## Source extract
· · · · · · ·

A Quiche That Stands Up and Salutes

Does anyone besides me bake quiche anymore? Or has this delicious standby been totally ruined? By familiarity, by bad versions, by a laugh line that will never be forgotten?

Real Men Don’t Eat Quiche was a long time ago – 1982, actually. Funny guy Bruce Fierstein popularized the notion that consuming eggs and cream in a crust was unmasculine. Chopping onions, properly women’s work. Ha ha. Or should it be?

sliced onion

It was a time when the idea of men’s and women’s intertwining roles was particularly fraught. Women had, it seemed, gone on the warpath, demanding equal pay, control over their reproductive lives, a break once in a while in their household routines. I worked as an editor at a think tank called Catalyst, where we encountered business male executives’ overheated fears over the inroads of female executives. Scaling the corporate ladder or any other was in the pop cultural air.

9_to_5_dolly_parton_435

There were men who alligned themselves with women. I love this example of how some men came together in 1979 to share the good fight.

· · · · · · ·

## Collected data
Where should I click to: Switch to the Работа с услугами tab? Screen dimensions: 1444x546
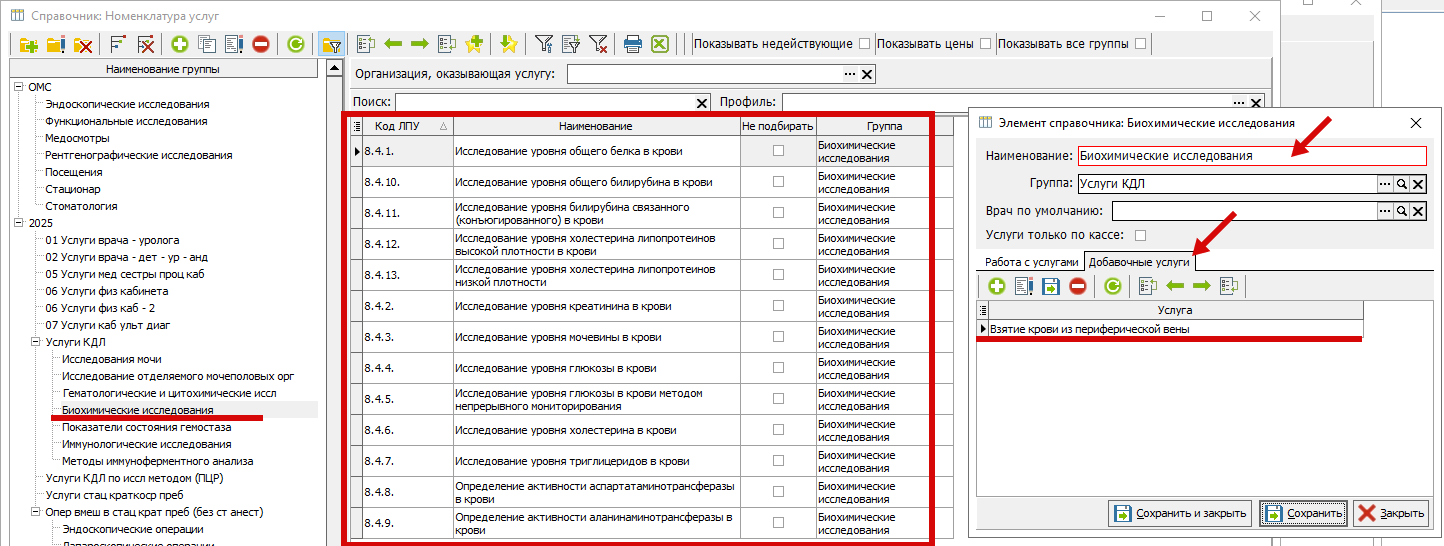[x=1031, y=261]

· · · · · · ·

## Objectives
1 – Copy the quiche excerpt word for word from "9_to_5_dolly_parton_435" to "the good fight.".
2 – According to the quiche excerpt, where did the writer work as an editor?
The lines that come after the quiche excerpt are separate material.

## Written responses
1 –
9_to_5_dolly_parton_435

There were men who alligned themselves with women. I love this example of how some men came together in 1979 to share the good fight.

2 – At a think tank called Catalyst.